> [Exercise instructions]: Show all lines containing "Given" from the data below.

Saved data entries:
■ ■ ■ ■ ■ ■ ■
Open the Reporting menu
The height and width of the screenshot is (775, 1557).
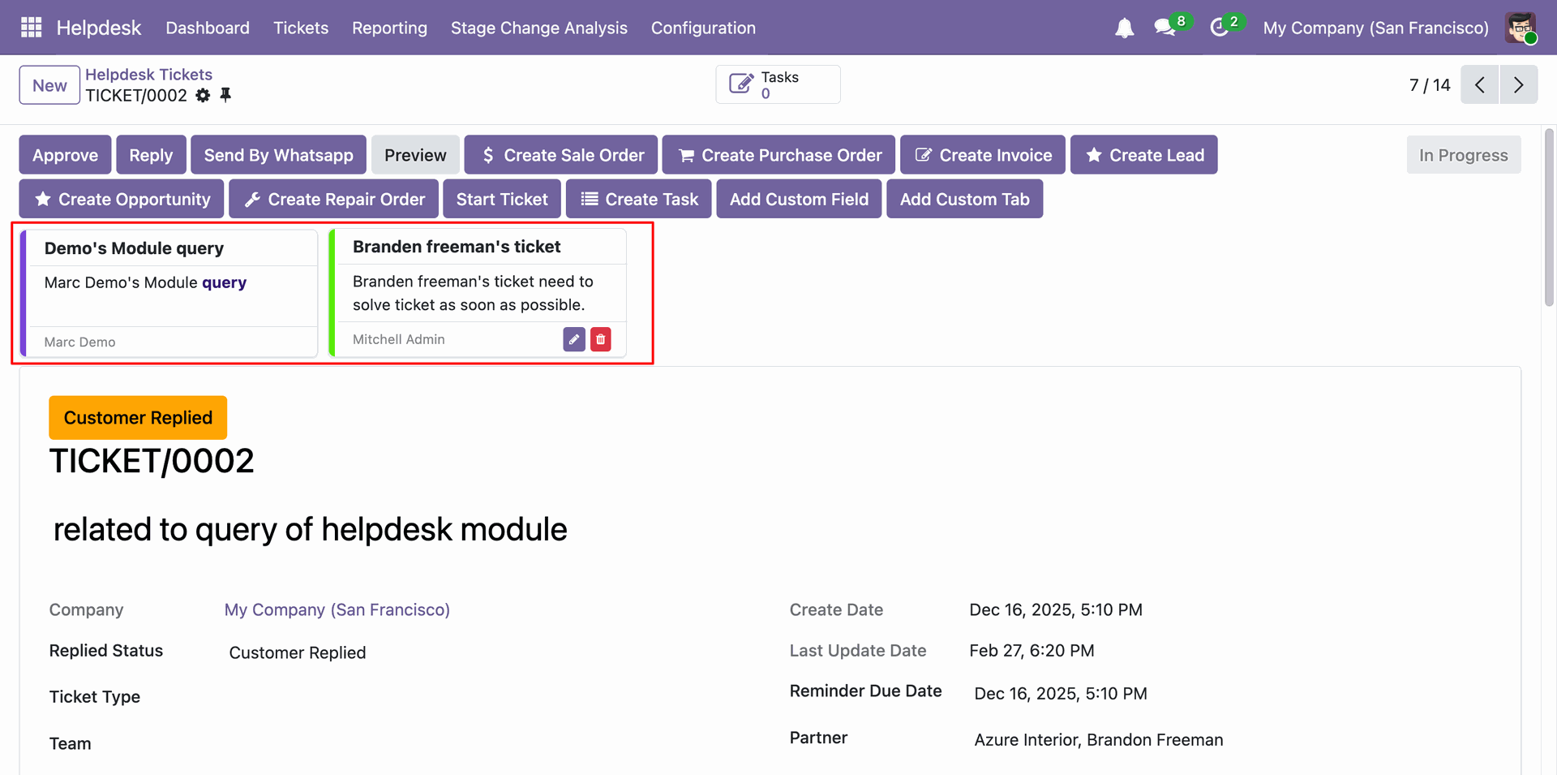coord(389,28)
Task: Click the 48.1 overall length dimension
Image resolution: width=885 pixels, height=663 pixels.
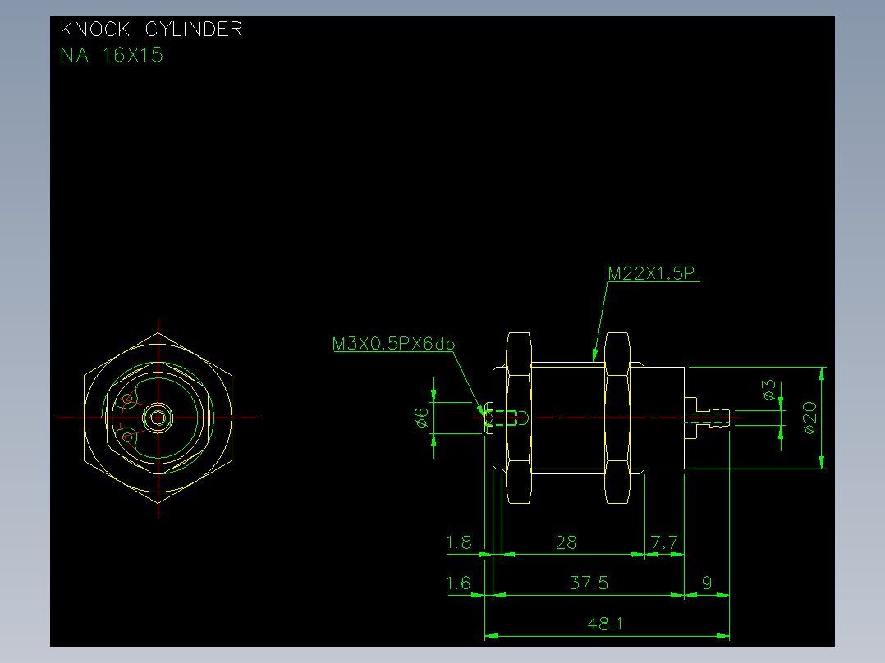Action: click(x=604, y=624)
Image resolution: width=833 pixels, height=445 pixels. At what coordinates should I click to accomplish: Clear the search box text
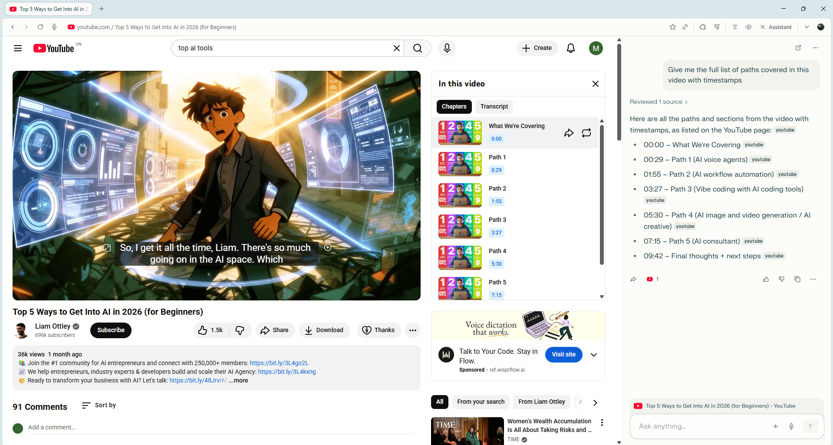point(396,48)
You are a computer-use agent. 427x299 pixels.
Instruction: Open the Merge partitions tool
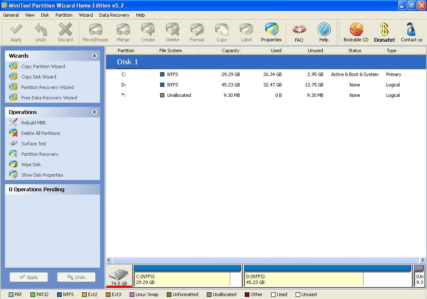click(x=123, y=32)
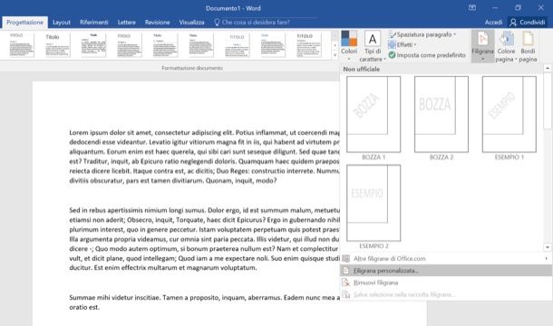Click the 'Che cosa si desidera fare' search box
This screenshot has width=553, height=326.
click(x=256, y=23)
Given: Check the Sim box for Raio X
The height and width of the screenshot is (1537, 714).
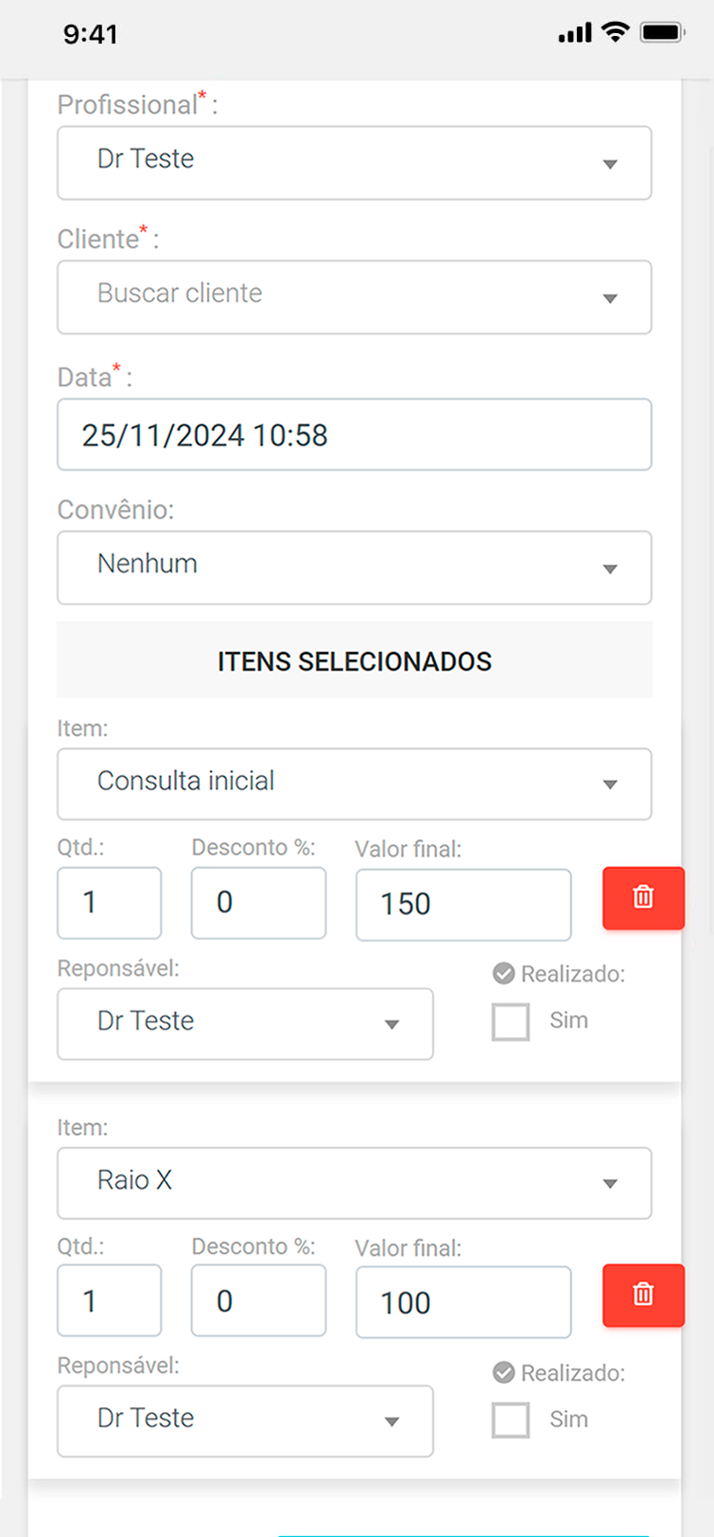Looking at the screenshot, I should pyautogui.click(x=511, y=1421).
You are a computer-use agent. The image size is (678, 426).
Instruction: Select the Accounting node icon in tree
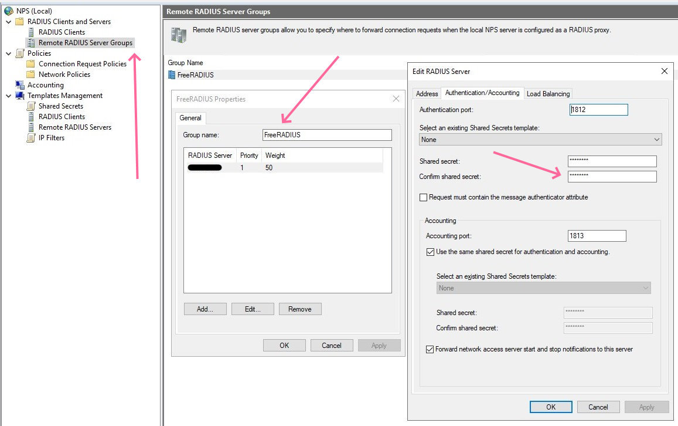(x=19, y=85)
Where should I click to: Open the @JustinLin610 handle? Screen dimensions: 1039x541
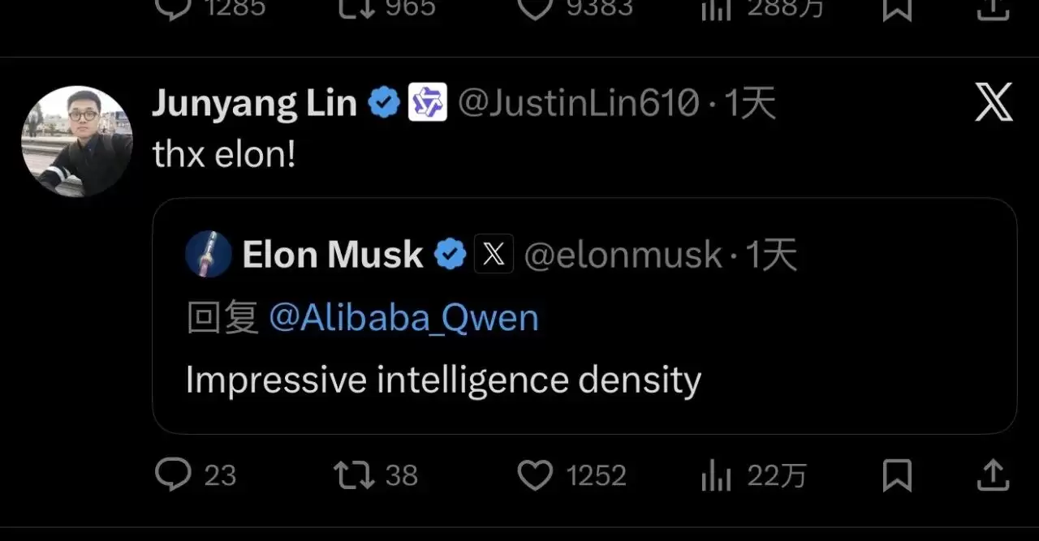pyautogui.click(x=578, y=103)
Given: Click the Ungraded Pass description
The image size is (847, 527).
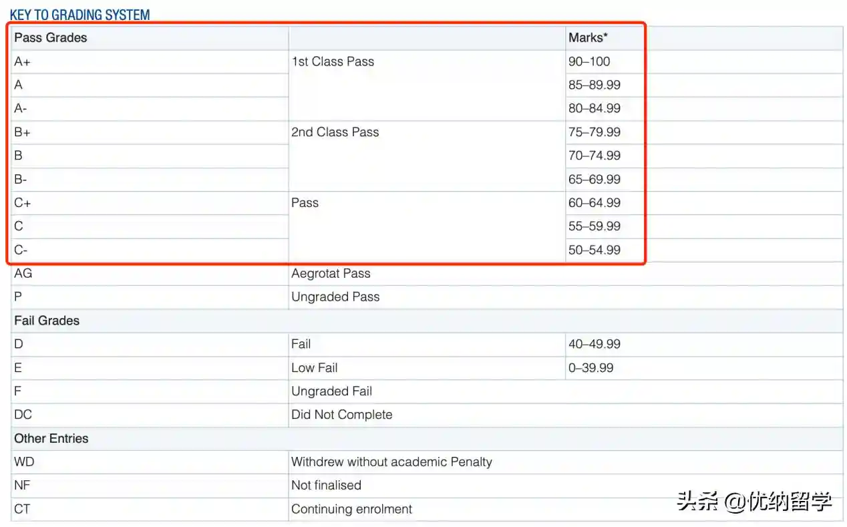Looking at the screenshot, I should point(335,297).
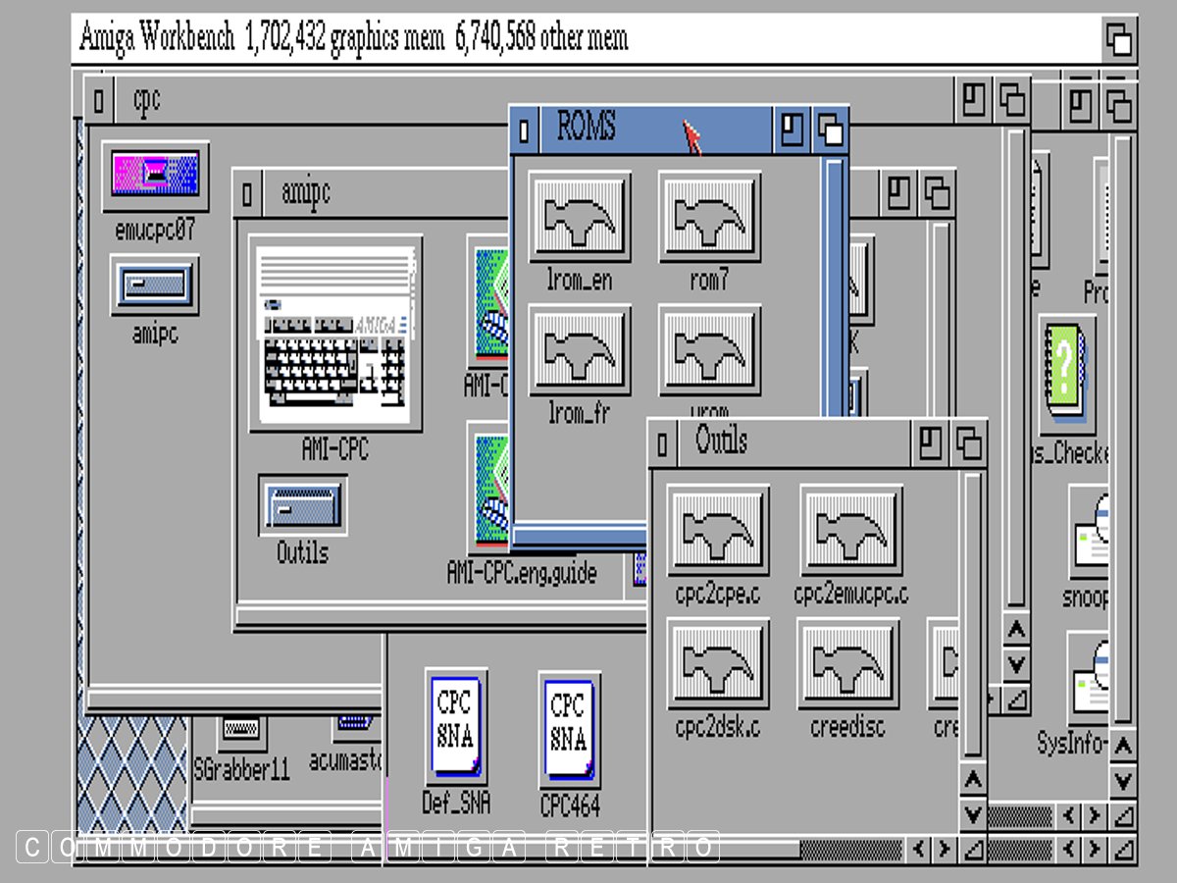Select the lrom_en ROM file icon
Screen dimensions: 1177x883
[579, 218]
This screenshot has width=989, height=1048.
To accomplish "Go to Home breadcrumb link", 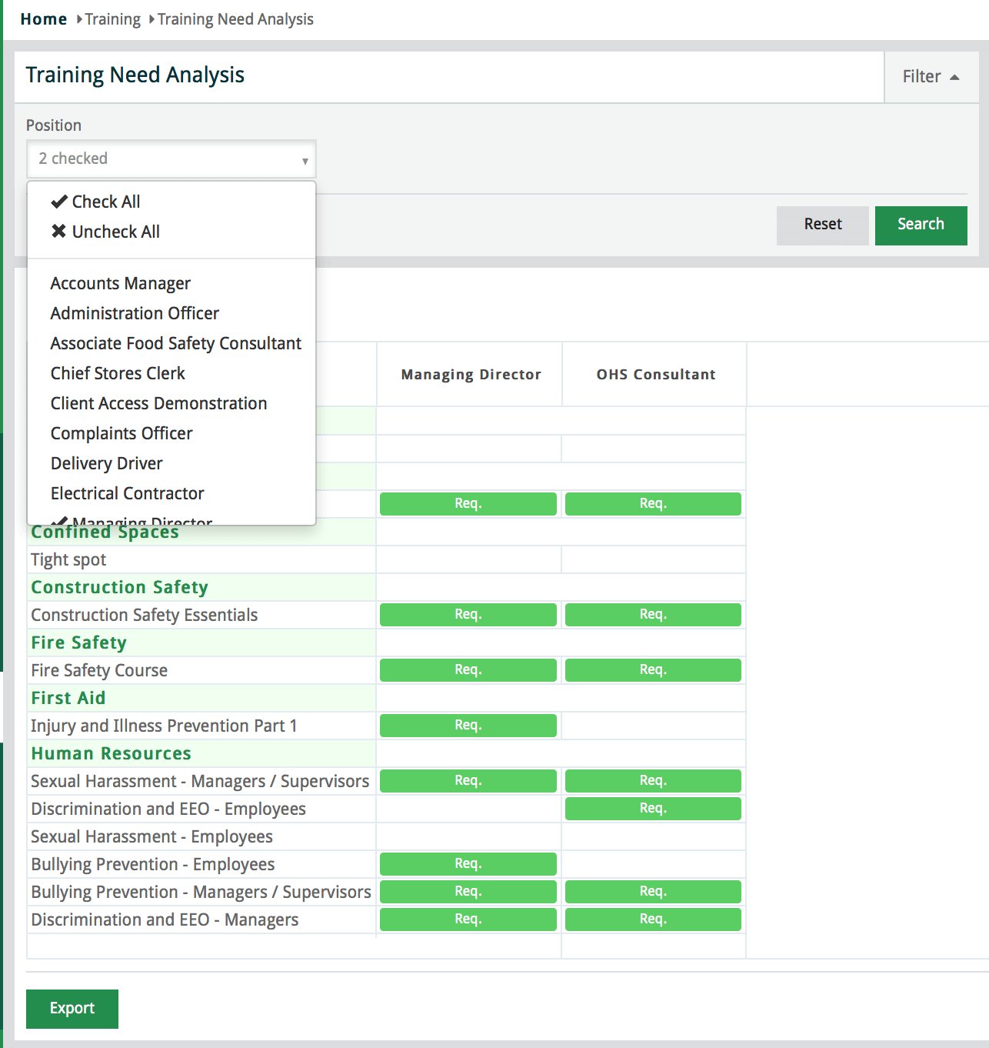I will pyautogui.click(x=43, y=19).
■ ■ ■ ■ ■ ■ ■
> [Solution to the problem]:
Given: Check the Sim box for Raio X
Given: Click the Ungraded Pass description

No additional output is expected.